Jugar a los videojuegos se ha convertido en una actividad popular para personas de todas las edades. Los videojuegos son una industria multimillonaria que aporta más dinero que las películas y los DVD. Por término medio, las chicas pasan más de una hora al día jugando a los videojuegos y los chicos más de dos horas. Los adolescentes suelen pasar incluso más tiempo que los niños más pequeños.

Los videojuegos se han vuelto muy sofisticados y realistas. Algunos juegos se conectan a Internet, lo que permite a los niños y adolescentes jugar y mantener conversaciones con adultos y compañeros desconocidos. Aunque algunos juegos tienen contenido educativo, muchos de los más populares hacen hincapié en temas negativos y los promueven: Los videojuegos que se compran en las tiendas son evaluados por la Junta de Clasificación de Software Electrónico (ESRB) y calificados por su idoneidad para niños y adolescentes.

Las clasificaciones aparecen de forma destacada en el embalaje del juego. Los niños y adolescentes pueden involucrarse demasiado con los videojuegos. Pueden tener dificultades para controlar el tiempo que juegan.

Pueden resistirse a los intentos de sus padres de limitar su tiempo de juego. Pasar demasiado tiempo jugando a estos juegos puede llevar a: En TAG Counseling trabajamos frecuentemente con adolescentes que sufren de adicción a los videojuegos y/o a las pantallas. Cada vez más niños juegan a juegos violentos desde la infancia, lo que provoca problemas sociales cada vez más difíciles que estamos tratando como sociedad.

Moving to Learn publicó recientemente el siguiente artículo sobre por qué los niños menores de 12 años no deberían jugar a videojuegos violentos… y la información es aleccionadora. Los videojuegos son una forma de entretenimiento omnipresente en los niños y jóvenes de hoy en día, y aunque son divertidos y emocionantes, los videojuegos tienen un lado oscuro que los padres, los profesores y los médicos no pueden seguir ignorando.

El reciente aumento de los asesinatos en masa por arma de fuego, cuchillo y vehículos en movimiento, se ha centrado erróneamente en las pandillas y el control de armas como intervención principal. La sociedad haría bien en cambiar la atención hacia la comprensión de los componentes subyacentes de un asesino en masa. Aunque es probable que haya múltiples factores que contribuyan al origen de los asesinos en masa, sabemos que todos los tiradores son jugadores y que las bandas utilizan los videojuegos para practicar el arte de disparar.
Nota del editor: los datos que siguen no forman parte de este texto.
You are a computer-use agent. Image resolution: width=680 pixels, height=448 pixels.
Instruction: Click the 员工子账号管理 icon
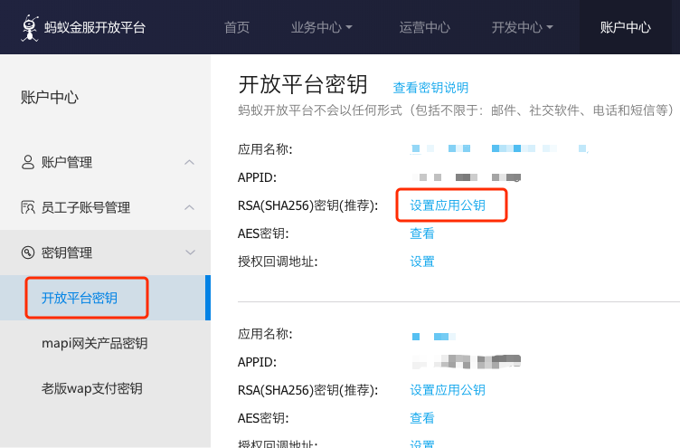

La inmersión en una realidad virtual de violencia tiene un profundo impacto en los cerebros en desarrollo, lo que pone de relieve la urgencia de examinar a qué tipo y cantidad de medios violentos están expuestos nuestros niños, y a qué edad. En cuanto al desarrollo del cerebro y del cuerpo, lo que los niños hacen determina en qué se convierten. Los niños que se dedican en exceso a contenidos mediáticos violentos, sin sentido y de ritmo rápido, tendrán un cerebro y un cuerpo muy diferentes a los de un niño que juega al aire libre en la naturaleza.

Los videojuegos de nueva generación contienen cantidades considerables de representaciones cada vez más realistas de violencia física y sexual. La naturaleza madura de estos juegos no es adecuada para niños menores de dieciocho años, pero muchos de los niños con los que trabajo juegan a contenidos violentos y maduros a partir de los tres años.